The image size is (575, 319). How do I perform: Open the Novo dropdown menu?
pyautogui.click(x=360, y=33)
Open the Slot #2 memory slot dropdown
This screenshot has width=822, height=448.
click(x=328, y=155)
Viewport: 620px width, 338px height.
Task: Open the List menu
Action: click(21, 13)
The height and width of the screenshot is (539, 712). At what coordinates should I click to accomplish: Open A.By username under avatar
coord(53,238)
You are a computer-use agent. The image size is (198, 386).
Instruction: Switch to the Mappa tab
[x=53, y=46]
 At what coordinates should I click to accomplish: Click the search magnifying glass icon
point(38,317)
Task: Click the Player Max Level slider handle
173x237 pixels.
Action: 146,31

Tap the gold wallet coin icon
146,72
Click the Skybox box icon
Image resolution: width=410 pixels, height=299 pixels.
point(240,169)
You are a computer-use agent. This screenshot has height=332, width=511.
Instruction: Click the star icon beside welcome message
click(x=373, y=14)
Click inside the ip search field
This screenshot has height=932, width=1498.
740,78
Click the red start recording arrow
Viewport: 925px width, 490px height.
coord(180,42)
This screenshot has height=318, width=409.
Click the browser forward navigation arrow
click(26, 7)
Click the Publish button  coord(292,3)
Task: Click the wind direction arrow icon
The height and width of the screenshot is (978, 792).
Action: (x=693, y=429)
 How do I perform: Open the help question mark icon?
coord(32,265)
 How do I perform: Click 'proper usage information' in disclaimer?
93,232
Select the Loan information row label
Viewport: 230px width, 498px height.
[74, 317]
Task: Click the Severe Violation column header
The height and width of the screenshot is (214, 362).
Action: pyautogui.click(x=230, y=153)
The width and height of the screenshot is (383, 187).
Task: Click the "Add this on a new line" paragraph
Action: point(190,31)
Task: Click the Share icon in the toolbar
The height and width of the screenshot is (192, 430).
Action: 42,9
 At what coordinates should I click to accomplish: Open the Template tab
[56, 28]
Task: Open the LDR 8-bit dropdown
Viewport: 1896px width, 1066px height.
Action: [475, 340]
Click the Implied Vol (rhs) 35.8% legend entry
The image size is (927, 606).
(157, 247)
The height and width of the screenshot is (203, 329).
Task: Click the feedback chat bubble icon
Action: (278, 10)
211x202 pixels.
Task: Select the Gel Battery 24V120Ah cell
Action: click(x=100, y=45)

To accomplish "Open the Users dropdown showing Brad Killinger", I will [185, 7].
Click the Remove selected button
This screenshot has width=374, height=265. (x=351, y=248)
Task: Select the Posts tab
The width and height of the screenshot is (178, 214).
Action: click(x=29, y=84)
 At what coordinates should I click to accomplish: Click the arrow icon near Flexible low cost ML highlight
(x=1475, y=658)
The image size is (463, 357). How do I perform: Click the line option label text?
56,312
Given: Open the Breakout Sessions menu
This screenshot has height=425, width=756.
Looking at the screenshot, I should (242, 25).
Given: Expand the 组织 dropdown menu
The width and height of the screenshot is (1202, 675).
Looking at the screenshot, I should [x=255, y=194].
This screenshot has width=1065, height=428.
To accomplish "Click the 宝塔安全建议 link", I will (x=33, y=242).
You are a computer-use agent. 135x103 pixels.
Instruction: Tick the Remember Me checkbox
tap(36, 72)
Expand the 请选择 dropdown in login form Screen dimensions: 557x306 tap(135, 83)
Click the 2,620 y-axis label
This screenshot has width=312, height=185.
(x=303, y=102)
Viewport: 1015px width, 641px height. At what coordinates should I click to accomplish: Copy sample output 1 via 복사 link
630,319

------------

** WHAT IS EXPECTED **
Format every line of the listing above as a JSON list of strings, one string per line, skipping any blank lines.

** SOLUTION BELOW **
[
  "The image size is (575, 319). How do I perform: Open the Novo dropdown menu?",
  "pyautogui.click(x=360, y=33)",
  "Open the Slot #2 memory slot dropdown",
  "This screenshot has width=822, height=448.",
  "click(x=328, y=155)",
  "Viewport: 620px width, 338px height.",
  "Task: Open the List menu",
  "Action: click(21, 13)",
  "The height and width of the screenshot is (539, 712). At what coordinates should I click to accomplish: Open A.By username under avatar",
  "coord(53,238)",
  "You are a computer-use agent. The image size is (198, 386).",
  "Instruction: Switch to the Mappa tab",
  "[x=53, y=46]",
  " At what coordinates should I click to accomplish: Click the search magnifying glass icon",
  "point(38,317)",
  "Task: Click the Player Max Level slider handle",
  "173x237 pixels.",
  "Action: 146,31",
  "Tap the gold wallet coin icon",
  "146,72",
  "Click the Skybox box icon",
  "Image resolution: width=410 pixels, height=299 pixels.",
  "point(240,169)",
  "You are a computer-use agent. This screenshot has height=332, width=511.",
  "Instruction: Click the star icon beside welcome message",
  "click(x=373, y=14)",
  "Click inside the ip search field",
  "This screenshot has height=932, width=1498.",
  "740,78",
  "Click the red start recording arrow",
  "Viewport: 925px width, 490px height.",
  "coord(180,42)",
  "This screenshot has height=318, width=409.",
  "Click the browser forward navigation arrow",
  "click(26, 7)",
  "Click the Publish button  coord(292,3)",
  "Task: Click the wind direction arrow icon",
  "The height and width of the screenshot is (978, 792).",
  "Action: (x=693, y=429)",
  " How do I perform: Open the help question mark icon?",
  "coord(32,265)",
  " How do I perform: Click 'proper usage information' in disclaimer?",
  "93,232",
  "Select the Loan information row label",
  "Viewport: 230px width, 498px height.",
  "[74, 317]",
  "Task: Click the Severe Violation column header",
  "The height and width of the screenshot is (214, 362).",
  "Action: pyautogui.click(x=230, y=153)",
  "The width and height of the screenshot is (383, 187).",
  "Task: Click the \"Add this on a new line\" paragraph",
  "Action: point(190,31)",
  "Task: Click the Share icon in the toolbar",
  "The height and width of the screenshot is (192, 430).",
  "Action: 42,9",
  " At what coordinates should I click to accomplish: Open the Template tab",
  "[56, 28]",
  "Task: Open the LDR 8-bit dropdown",
  "Viewport: 1896px width, 1066px height.",
  "Action: [475, 340]",
  "Click the Implied Vol (rhs) 35.8% legend entry",
  "The image size is (927, 606).",
  "(157, 247)",
  "The height and width of the screenshot is (203, 329).",
  "Task: Click the feedback chat bubble icon",
  "Action: (278, 10)",
  "211x202 pixels.",
  "Task: Select the Gel Battery 24V120Ah cell",
  "Action: click(x=100, y=45)",
  "To accomplish \"Open the Users dropdown showing Brad Killinger\", I will [185, 7].",
  "Click the Remove selected button",
  "This screenshot has width=374, height=265. (x=351, y=248)",
  "Task: Select the Posts tab",
  "The width and height of the screenshot is (178, 214).",
  "Action: click(x=29, y=84)",
  " At what coordinates should I click to accomplish: Click the arrow icon near Flexible low cost ML highlight",
  "(x=1475, y=658)",
  "The image size is (463, 357). How do I perform: Click the line option label text?",
  "56,312",
  "Given: Open the Breakout Sessions menu",
  "This screenshot has height=425, width=756.",
  "Looking at the screenshot, I should (242, 25).",
  "Given: Expand the 组织 dropdown menu",
  "The width and height of the screenshot is (1202, 675).",
  "Looking at the screenshot, I should [x=255, y=194].",
  "This screenshot has width=1065, height=428.",
  "To accomplish \"Click the 宝塔安全建议 link\", I will (x=33, y=242).",
  "You are a computer-use agent. 135x103 pixels.",
  "Instruction: Tick the Remember Me checkbox",
  "tap(36, 72)",
  "Expand the 请选择 dropdown in login form Screen dimensions: 557x306 tap(135, 83)",
  "Click the 2,620 y-axis label",
  "This screenshot has width=312, height=185.",
  "(x=303, y=102)",
  "Viewport: 1015px width, 641px height. At what coordinates should I click to accomplish: Copy sample output 1 via 복사 link",
  "630,319"
]